US20250356667
2025-11-20
Physics
G06V20/64
The method and apparatus for three-dimensional (3D) object detection outlined here involve a series of steps using image processing techniques. Initially, two-dimensional (2D) image features are extracted from multiple images via an image backbone. These features are then transformed into a 3D feature map that includes depth prediction information through a view transformer, which is specifically designed for domain generalization.
The transformation to a bird's eye view (BEV) feature is accomplished using a BEV encoder. This BEV feature is crucial for predicting the position and class of the detected object through a detection head. The process involves DepthNet, which predicts depth outputs and inputs them along with 2D features into a BEV pool, enabling accurate 3D mapping.
A significant aspect of this method is the relative depth normalization technique, which reduces errors in depth and position prediction due to camera parameter differences. This involves calculating a transformation matrix for geometric transformations between camera pairs. The method further refines alignment between images using photometric matching based on depth predictions.

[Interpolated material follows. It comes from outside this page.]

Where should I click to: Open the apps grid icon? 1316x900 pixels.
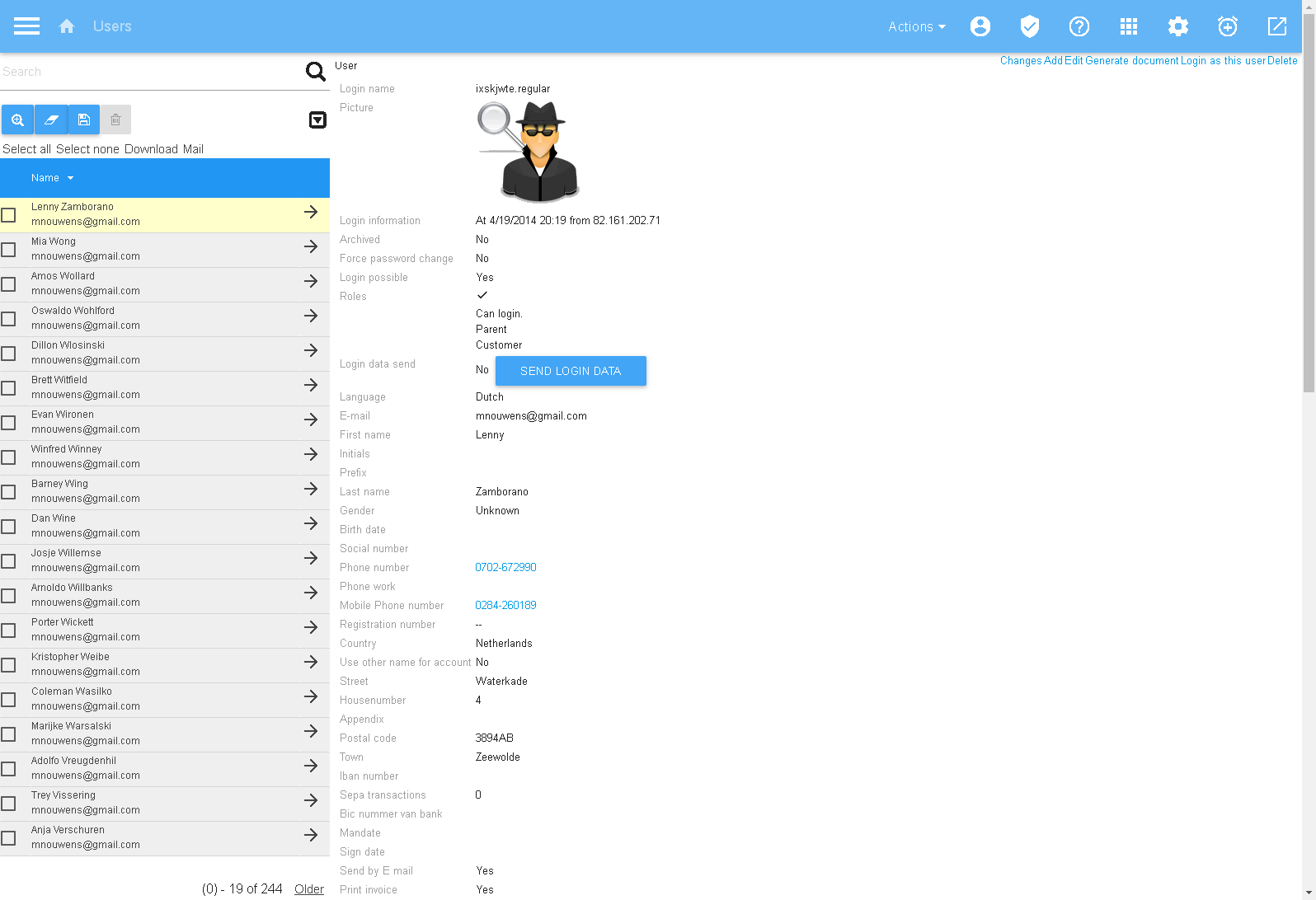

The system incorporates domain adaptation adapters in components like the image backbone and view transformer. These adapters allow for fine-tuning parameters by performing operations such as skip connections, which help in updating gradients effectively. This adaptability ensures the system can generalize across various domains.
The method also includes augmenting the 3D feature map via decoupling-based image depth estimation, enhancing its robustness. The described system can be implemented in electronic devices with memory and processors capable of executing these instructions, ensuring versatile application in fields like autonomous vehicle navigation and robotics.